È stato sempre al mio fianco senza consigliarmi cosa fare o non fare, imparare ad interpretarlo è stata una questione di confidenza, è bastato avercelo vicino tutti i giorni… ho conosciuto letteralmente tutti gli aspetti di Elton, potrei raccontare miriadi di dettagli a riguardo!
Il confronto con Bohemian Rhapsody, sebbene nessuno degli intervistati abbia mai fatto riferimento al film su Mercury, è stato inevitabile, e alla domanda secca fatta ad Egerton su quale sia stata la pressione che ha subito avendo Malek come riferimento ai premi internazionali, sia l’attore che il regista Dexter Fletcher hanno fatto immediatamente capire la loro opinione in merito, con un senso dell’umorismo molto sottile ma alquanto esaustivo.
Questa è una domanda davvero infima, lo sai? Rami Malek è indiscussamente il miglior talento attoriale che abbia la mia generazione, non ci sono dubbi a riguardo. Ogni film è un animale diverso dagli altri, non ci siamo paragonati a Bohemian Rhapsody sopratutto perché i due progetti hanno scopi differenti. Quello sui Queen puntava ad un successo di massa senza eguali, noi abbiamo basato tutto sulla musica di Elton e sul conseguente riarrangiamento dei pezzi.

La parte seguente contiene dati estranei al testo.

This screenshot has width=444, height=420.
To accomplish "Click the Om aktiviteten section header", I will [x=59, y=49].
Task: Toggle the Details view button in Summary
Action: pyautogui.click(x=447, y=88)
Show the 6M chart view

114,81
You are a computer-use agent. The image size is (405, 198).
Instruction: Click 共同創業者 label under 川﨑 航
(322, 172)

Rocketman è un approfondimento sulla vita intima di una persona ancora in vita, lo abbiamo voluto rappresentare musicalmente ed artisticamente, il paragone con Rami è totalmente inappropriato. Anche perché, [sarcastico] non ricordo molto bene, chi ha finito di girare Bohemian Rhapsody?

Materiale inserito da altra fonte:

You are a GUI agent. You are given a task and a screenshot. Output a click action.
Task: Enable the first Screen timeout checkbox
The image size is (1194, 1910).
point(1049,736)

Proprio riguardo l’ispiratore di Rocketman, Elton John, Dexter Fletcher ha voluto lanciare un plauso per come si è aperto totalmente e sinceramente durante la fase preparativa del film, essendo stato molto elastico nel concedere spazio di approfondimento nella sceneggiatura. Fletcher infatti ha amato molto il modo per nulla invasivo di Elton, che non ha mai puntato il dito sulla lavorazione indicando cosa fare o meno. I temi più umani e attuali dell’intervista col cast di Rocketman, sono stati invece toccati dalla protagonista femminile del film, Bryce Dallas Howard, che durante i suoi interventi ha messo il punto su quale sia stata la ricetta del successo del film e quale sia il genere di film che Hollywood deve produrre per sopravvivere.
Ciò che abbiamo fatto con Rocketman si distingue totalmente da molti altri biopic su grandi star, perché abbiamo raccontato la vita di un uomo che è ancora vivo. Non c’è stata mitizzazione di Elton, la sua leggenda è vivente, quindi per noi è stato più facile farne un ritratto intimo più legato al lato umano che a quello artistico. Il successo di Rocketman sarà tutto basato su questo aspetto e sulla musica.
Vi assicuriamo che un film del genere sfrutta il climax dell’esperienza collettiva in sala, va condiviso, non può essere distribuito altrimenti. Oggi il cinema deve spingere la produzione dei grandi film che sono un’esperienza totale per lo spettatore, perché ci sono film che possono essere relegati alla sola fruizione televisiva, mentre altri no. È importante che le case produttrici puntino sopratutto su questi progetti, quelli eclatanti, perché garantirebbero la sopravvivenza sia delle major che dell’amore del pubblico per l’esperienza in sala.